I'm writing about it so that it won't be forgotten, because I think it's a great idea.  But I doubt that any of us are going to organize a conference any time soon.  So please, steal this idea.  Does anyone out there with conference-organizing skills want to get something together based around the common theme of failure?

Friday, July 04, 2008

Static On The Wire

I am, as you might have guessed, a big fan of dynamic typing.  Yet, two prominent systems I've designed, the Axiom object database and the Asynchronous Messaging Protocol (AMP) have required systems for explicit declarations of types: at a glance, static typing.  Have I gone crazy?  Am I pining for my glory days as a Java programmer?  What's wrong with me?
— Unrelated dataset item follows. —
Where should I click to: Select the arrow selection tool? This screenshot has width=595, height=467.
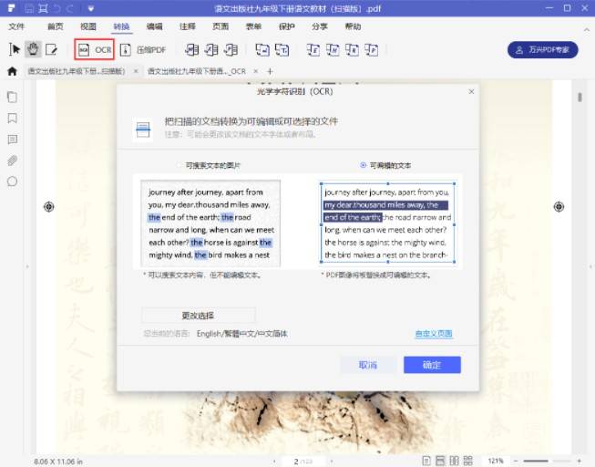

I believe the economics of in-memory and on-the-wire data structures are very, very different.  In-memory structures are cheap to create and cheap to fix if you got their structure wrong.  Static typing to ensure their correctness is wasted effort.  On the other hand, while on-the-wire data structures (data structures which you exchange with other programs) can be equally cheap to create, they can be exponentially more expensive to maintain.

When you have an in-memory data structure, it's remarkably flexible.  It is, almost by definition, going to be thrown away, so you can afford to change how it will be represented in subsequent runs of your program.  So, when your compiler complains at you for getting the static type declarations wrong, it's just wasting your time.  You have to write unit tests anyway, and static typing makes unit testing harder.  What if you want a test that fakes just the method foo on an interface which also requires baz, boz, and qux, so you can quickly test a caller of foo and move on?  A really good static type system will just figure that out for you, but it probably needs to analyze your whole program to do it.  Most "statically typed" languages — such as the ones that actually exist — will force you to write a huge mess of extra code which doesn't actually do anything, just so all your round pegs can pretend to fit into square holes well enough to get your job done.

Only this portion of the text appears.